[Stored records]
--- START ---

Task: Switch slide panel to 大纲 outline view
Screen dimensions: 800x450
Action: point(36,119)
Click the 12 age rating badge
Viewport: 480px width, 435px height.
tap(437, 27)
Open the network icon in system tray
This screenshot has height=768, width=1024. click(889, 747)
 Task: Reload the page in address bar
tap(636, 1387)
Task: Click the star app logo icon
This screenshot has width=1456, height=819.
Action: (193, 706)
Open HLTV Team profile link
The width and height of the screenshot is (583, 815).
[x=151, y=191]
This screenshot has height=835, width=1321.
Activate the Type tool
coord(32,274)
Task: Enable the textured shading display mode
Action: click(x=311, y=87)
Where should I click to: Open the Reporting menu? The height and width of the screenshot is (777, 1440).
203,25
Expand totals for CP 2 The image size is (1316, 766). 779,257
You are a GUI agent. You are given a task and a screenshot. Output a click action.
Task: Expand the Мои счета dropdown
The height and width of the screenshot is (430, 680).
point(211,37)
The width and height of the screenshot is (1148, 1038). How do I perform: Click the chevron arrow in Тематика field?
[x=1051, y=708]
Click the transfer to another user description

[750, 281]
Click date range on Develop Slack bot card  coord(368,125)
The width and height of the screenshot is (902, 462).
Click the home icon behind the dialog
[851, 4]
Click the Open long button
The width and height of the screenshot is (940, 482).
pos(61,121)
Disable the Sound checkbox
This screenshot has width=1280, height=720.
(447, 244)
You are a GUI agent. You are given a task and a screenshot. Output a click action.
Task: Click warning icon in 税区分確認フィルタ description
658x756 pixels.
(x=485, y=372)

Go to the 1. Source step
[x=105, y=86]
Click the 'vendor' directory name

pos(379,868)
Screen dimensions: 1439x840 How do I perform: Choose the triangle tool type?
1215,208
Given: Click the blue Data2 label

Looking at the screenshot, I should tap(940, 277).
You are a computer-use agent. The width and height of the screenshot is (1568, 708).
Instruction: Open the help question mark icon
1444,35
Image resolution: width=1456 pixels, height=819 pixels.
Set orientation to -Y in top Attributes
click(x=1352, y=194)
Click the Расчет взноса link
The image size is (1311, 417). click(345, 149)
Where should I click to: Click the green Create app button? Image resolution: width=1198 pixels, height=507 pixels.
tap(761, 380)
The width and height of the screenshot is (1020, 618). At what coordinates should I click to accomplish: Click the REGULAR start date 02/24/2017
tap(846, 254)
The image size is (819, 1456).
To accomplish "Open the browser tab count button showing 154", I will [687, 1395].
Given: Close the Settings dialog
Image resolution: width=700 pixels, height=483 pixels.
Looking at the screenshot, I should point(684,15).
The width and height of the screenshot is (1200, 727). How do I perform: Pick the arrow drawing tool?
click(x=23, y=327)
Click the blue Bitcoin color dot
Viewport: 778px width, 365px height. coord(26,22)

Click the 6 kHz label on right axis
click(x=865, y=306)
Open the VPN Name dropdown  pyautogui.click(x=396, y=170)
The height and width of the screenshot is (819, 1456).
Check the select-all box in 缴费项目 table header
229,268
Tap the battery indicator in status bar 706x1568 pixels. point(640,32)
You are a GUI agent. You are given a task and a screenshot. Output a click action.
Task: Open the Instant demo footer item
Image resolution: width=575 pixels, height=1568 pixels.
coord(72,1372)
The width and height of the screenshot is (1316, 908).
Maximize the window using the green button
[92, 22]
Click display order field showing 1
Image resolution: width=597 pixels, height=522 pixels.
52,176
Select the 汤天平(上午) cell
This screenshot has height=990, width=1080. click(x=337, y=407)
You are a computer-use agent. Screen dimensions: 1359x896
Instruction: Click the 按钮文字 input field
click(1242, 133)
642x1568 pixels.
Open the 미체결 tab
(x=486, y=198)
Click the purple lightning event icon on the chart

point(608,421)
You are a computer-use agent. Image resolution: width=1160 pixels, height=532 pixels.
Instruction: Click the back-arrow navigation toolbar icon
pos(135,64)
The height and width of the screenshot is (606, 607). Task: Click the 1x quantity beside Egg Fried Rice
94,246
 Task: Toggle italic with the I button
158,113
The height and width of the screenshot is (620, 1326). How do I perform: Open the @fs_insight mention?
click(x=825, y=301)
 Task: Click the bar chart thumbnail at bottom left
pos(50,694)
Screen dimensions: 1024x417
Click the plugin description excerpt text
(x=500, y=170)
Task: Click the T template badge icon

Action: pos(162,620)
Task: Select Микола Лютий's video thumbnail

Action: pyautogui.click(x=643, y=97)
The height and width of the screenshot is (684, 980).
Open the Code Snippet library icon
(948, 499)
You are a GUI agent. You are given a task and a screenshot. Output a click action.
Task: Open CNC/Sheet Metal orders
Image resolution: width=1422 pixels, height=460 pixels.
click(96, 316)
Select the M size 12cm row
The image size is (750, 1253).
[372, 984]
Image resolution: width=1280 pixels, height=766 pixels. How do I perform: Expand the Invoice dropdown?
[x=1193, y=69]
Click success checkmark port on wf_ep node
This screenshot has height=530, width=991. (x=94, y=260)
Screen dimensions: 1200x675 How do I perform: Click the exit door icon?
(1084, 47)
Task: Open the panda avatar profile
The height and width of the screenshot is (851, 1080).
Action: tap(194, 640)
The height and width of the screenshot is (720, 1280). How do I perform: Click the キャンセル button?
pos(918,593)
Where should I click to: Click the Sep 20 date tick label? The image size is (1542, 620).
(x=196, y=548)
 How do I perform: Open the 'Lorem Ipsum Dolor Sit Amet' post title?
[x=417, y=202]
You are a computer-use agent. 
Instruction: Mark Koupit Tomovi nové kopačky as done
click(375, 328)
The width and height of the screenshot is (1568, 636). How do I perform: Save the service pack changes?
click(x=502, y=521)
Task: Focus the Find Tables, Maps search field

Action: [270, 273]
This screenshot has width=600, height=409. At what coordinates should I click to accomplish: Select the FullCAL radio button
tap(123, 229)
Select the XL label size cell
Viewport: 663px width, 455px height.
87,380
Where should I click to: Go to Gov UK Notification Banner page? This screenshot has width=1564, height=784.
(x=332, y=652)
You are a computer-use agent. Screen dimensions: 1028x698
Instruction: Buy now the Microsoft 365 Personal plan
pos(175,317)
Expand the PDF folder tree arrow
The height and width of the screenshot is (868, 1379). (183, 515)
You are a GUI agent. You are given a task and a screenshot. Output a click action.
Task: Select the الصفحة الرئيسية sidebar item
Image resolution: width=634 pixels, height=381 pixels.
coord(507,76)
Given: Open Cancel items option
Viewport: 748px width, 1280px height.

--- END ---

What to produce> Nothing in the entries may change. Retype them all.

Expected answer>
Task: Switch slide panel to 大纲 outline view
Screen dimensions: 800x450
Action: point(36,119)
Click the 12 age rating badge
Viewport: 480px width, 435px height.
tap(437, 27)
Open the network icon in system tray
This screenshot has height=768, width=1024. click(889, 747)
 Task: Reload the page in address bar
tap(636, 1387)
Task: Click the star app logo icon
This screenshot has width=1456, height=819.
Action: (193, 706)
Open HLTV Team profile link
The width and height of the screenshot is (583, 815).
[x=151, y=191]
This screenshot has height=835, width=1321.
Activate the Type tool
coord(32,274)
Task: Enable the textured shading display mode
Action: click(x=311, y=87)
Where should I click to: Open the Reporting menu? The height and width of the screenshot is (777, 1440).
203,25
Expand totals for CP 2 The image size is (1316, 766). 779,257
You are a GUI agent. You are given a task and a screenshot. Output a click action.
Task: Expand the Мои счета dropdown
The height and width of the screenshot is (430, 680).
point(211,37)
The width and height of the screenshot is (1148, 1038). How do I perform: Click the chevron arrow in Тематика field?
[x=1051, y=708]
Click the transfer to another user description

[750, 281]
Click date range on Develop Slack bot card  coord(368,125)
The width and height of the screenshot is (902, 462).
Click the home icon behind the dialog
[851, 4]
Click the Open long button
The width and height of the screenshot is (940, 482).
pos(61,121)
Disable the Sound checkbox
This screenshot has width=1280, height=720.
(447, 244)
You are a GUI agent. You are given a task and a screenshot. Output a click action.
Task: Click warning icon in 税区分確認フィルタ description
658x756 pixels.
(x=485, y=372)

Go to the 1. Source step
[x=105, y=86]
Click the 'vendor' directory name

pos(379,868)
Screen dimensions: 1439x840 How do I perform: Choose the triangle tool type?
1215,208
Given: Click the blue Data2 label

Looking at the screenshot, I should tap(940, 277).
You are a computer-use agent. The width and height of the screenshot is (1568, 708).
Instruction: Open the help question mark icon
1444,35
Image resolution: width=1456 pixels, height=819 pixels.
Set orientation to -Y in top Attributes
click(x=1352, y=194)
Click the Расчет взноса link
The image size is (1311, 417). click(345, 149)
Where should I click to: Click the green Create app button? Image resolution: width=1198 pixels, height=507 pixels.
tap(761, 380)
The width and height of the screenshot is (1020, 618). At what coordinates should I click to accomplish: Click the REGULAR start date 02/24/2017
tap(846, 254)
The image size is (819, 1456).
To accomplish "Open the browser tab count button showing 154", I will [687, 1395].
Given: Close the Settings dialog
Image resolution: width=700 pixels, height=483 pixels.
Looking at the screenshot, I should point(684,15).
The width and height of the screenshot is (1200, 727). How do I perform: Pick the arrow drawing tool?
click(x=23, y=327)
Click the blue Bitcoin color dot
Viewport: 778px width, 365px height. coord(26,22)

Click the 6 kHz label on right axis
click(x=865, y=306)
Open the VPN Name dropdown  pyautogui.click(x=396, y=170)
The height and width of the screenshot is (819, 1456).
Check the select-all box in 缴费项目 table header
229,268
Tap the battery indicator in status bar 706x1568 pixels. point(640,32)
You are a GUI agent. You are given a task and a screenshot. Output a click action.
Task: Open the Instant demo footer item
Image resolution: width=575 pixels, height=1568 pixels.
coord(72,1372)
The width and height of the screenshot is (1316, 908).
Maximize the window using the green button
[92, 22]
Click display order field showing 1
Image resolution: width=597 pixels, height=522 pixels.
52,176
Select the 汤天平(上午) cell
This screenshot has height=990, width=1080. click(x=337, y=407)
You are a computer-use agent. Screen dimensions: 1359x896
Instruction: Click the 按钮文字 input field
click(1242, 133)
642x1568 pixels.
Open the 미체결 tab
(x=486, y=198)
Click the purple lightning event icon on the chart

point(608,421)
You are a computer-use agent. Image resolution: width=1160 pixels, height=532 pixels.
Instruction: Click the back-arrow navigation toolbar icon
pos(135,64)
The height and width of the screenshot is (606, 607). Task: Click the 1x quantity beside Egg Fried Rice
94,246
 Task: Toggle italic with the I button
158,113
The height and width of the screenshot is (620, 1326). How do I perform: Open the @fs_insight mention?
click(x=825, y=301)
 Task: Click the bar chart thumbnail at bottom left
pos(50,694)
Screen dimensions: 1024x417
Click the plugin description excerpt text
(x=500, y=170)
Task: Click the T template badge icon

Action: pos(162,620)
Task: Select Микола Лютий's video thumbnail

Action: pyautogui.click(x=643, y=97)
The height and width of the screenshot is (684, 980).
Open the Code Snippet library icon
(948, 499)
You are a GUI agent. You are given a task and a screenshot. Output a click action.
Task: Open CNC/Sheet Metal orders
Image resolution: width=1422 pixels, height=460 pixels.
click(96, 316)
Select the M size 12cm row
The image size is (750, 1253).
[372, 984]
Image resolution: width=1280 pixels, height=766 pixels. How do I perform: Expand the Invoice dropdown?
[x=1193, y=69]
Click success checkmark port on wf_ep node
This screenshot has height=530, width=991. (x=94, y=260)
Screen dimensions: 1200x675 How do I perform: Click the exit door icon?
(1084, 47)
Task: Open the panda avatar profile
The height and width of the screenshot is (851, 1080).
Action: tap(194, 640)
The height and width of the screenshot is (720, 1280). How do I perform: Click the キャンセル button?
pos(918,593)
Where should I click to: Click the Sep 20 date tick label? The image size is (1542, 620).
(x=196, y=548)
 How do I perform: Open the 'Lorem Ipsum Dolor Sit Amet' post title?
[x=417, y=202]
You are a computer-use agent. 
Instruction: Mark Koupit Tomovi nové kopačky as done
click(375, 328)
The width and height of the screenshot is (1568, 636). How do I perform: Save the service pack changes?
click(x=502, y=521)
Task: Focus the Find Tables, Maps search field

Action: [270, 273]
This screenshot has width=600, height=409. At what coordinates should I click to accomplish: Select the FullCAL radio button
tap(123, 229)
Select the XL label size cell
Viewport: 663px width, 455px height.
87,380
Where should I click to: Go to Gov UK Notification Banner page? This screenshot has width=1564, height=784.
(x=332, y=652)
You are a computer-use agent. Screen dimensions: 1028x698
Instruction: Buy now the Microsoft 365 Personal plan
pos(175,317)
Expand the PDF folder tree arrow
The height and width of the screenshot is (868, 1379). (183, 515)
You are a GUI agent. You are given a task and a screenshot. Output a click action.
Task: Select the الصفحة الرئيسية sidebar item
Image resolution: width=634 pixels, height=381 pixels.
coord(507,76)
Given: Open Cancel items option
Viewport: 748px width, 1280px height.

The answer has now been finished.